Data Engineer

Main Purpose of the Job
A Data Engineer utilizes his/her information modeling and programming skills to clean, prepare, and optimize data for consumption by Data Scientists or UX/Visual experts to derive insights. They combine cognitive computing and advanced analytics technologies, such as modifying open-source tools to incorporate cognition, with traditional data engineering and apply them to data sourced for specific engagements.

S/He is a software engineer who designs, builds, and integrates data from various sources, and writes and manages complex queries, ensuring that data is easily accessible and operates smoothly, with the goal of optimizing the performance of the company’s data ecosystem.

Potential resources should have a strong data management background, with experience handling unstructured and structured data, and the ability to transform and analyze data using various tools or scripting.

If the business case is proven for initial proof of value/proof of concept (POV/POC) engagements, s/he also collaborates with IT Solution Architects to embed the pathfinder value-generating and successful models into operations and help design them as key components in industrialized solutions.

Key Outputs

Contribution to IT Strategy by facilitating exploration through POC/POV and key initiatives.
■ ■ ■ ■
What to work on
a: Using the Data Engineer job description, answer these:
(i) For whom does a Data Engineer clean, prepare, and optimize data?
(ii) With whom does the Data Engineer collaborate once the business case for POV/POC engagements is proven?
(iii) What do the abbreviations POV and POC stand for?
b: Can you retype part of the records, starting at the line that has "You are a GUI" and stopping after the line that has "point(957,493)", with the pictures left out?

Extracted material
■ ■ ■ ■
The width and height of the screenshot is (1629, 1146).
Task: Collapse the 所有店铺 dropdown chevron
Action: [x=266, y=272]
■ ■ ■ ■
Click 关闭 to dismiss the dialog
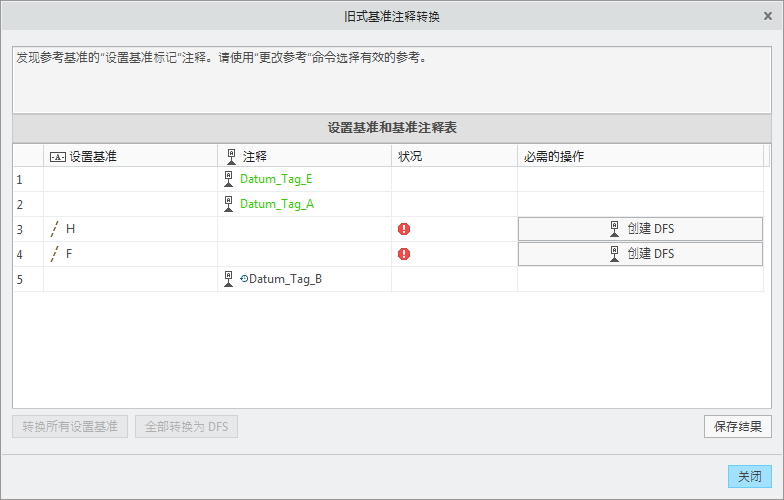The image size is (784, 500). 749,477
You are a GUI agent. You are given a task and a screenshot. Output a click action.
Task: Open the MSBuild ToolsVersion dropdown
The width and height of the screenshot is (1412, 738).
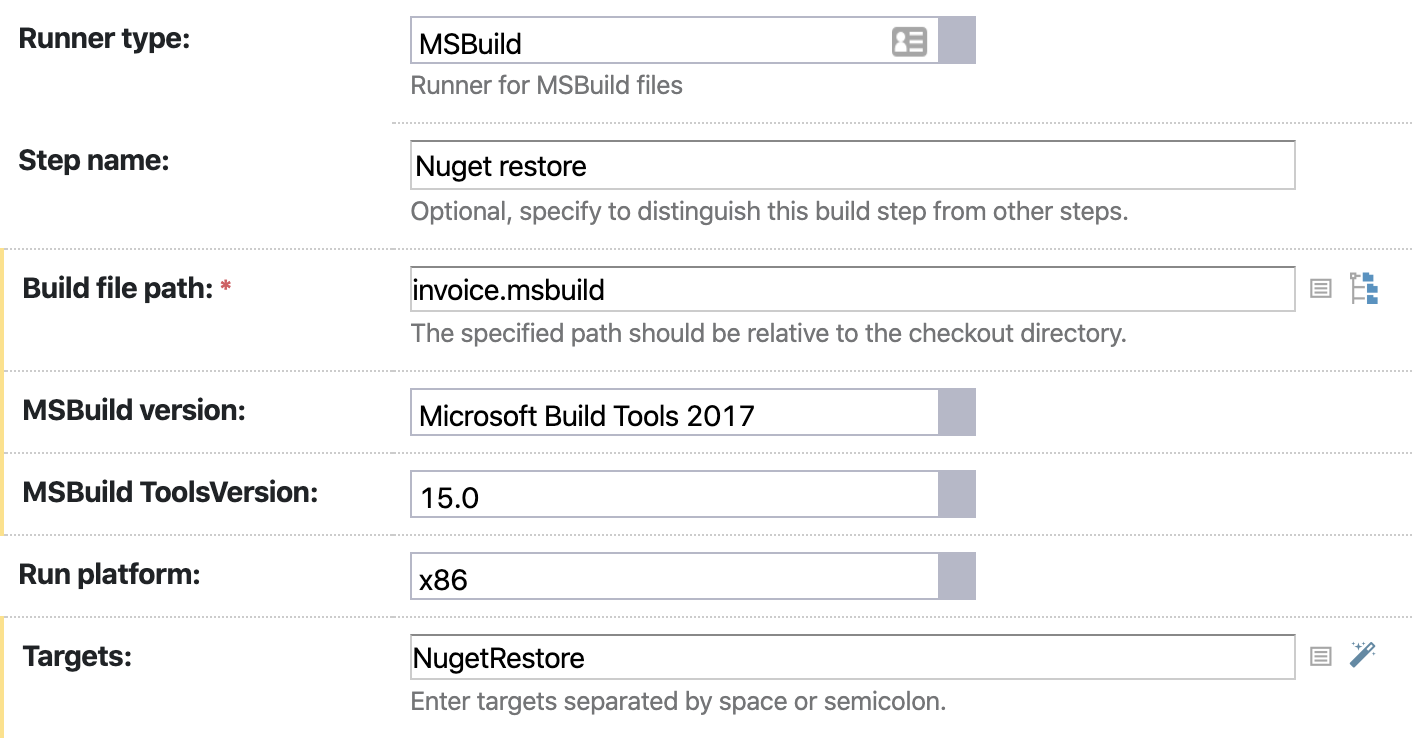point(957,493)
■ ■ ■ ■
Solved problems
a:
(i) Data Scientists or UX/Visual experts.
(ii) IT Solution Architects.
(iii) Proof of value and proof of concept.

b:
You are a GUI agent. You are given a task and a screenshot. Output a click action.
Task: Open the MSBuild ToolsVersion dropdown
The width and height of the screenshot is (1412, 738).
point(957,493)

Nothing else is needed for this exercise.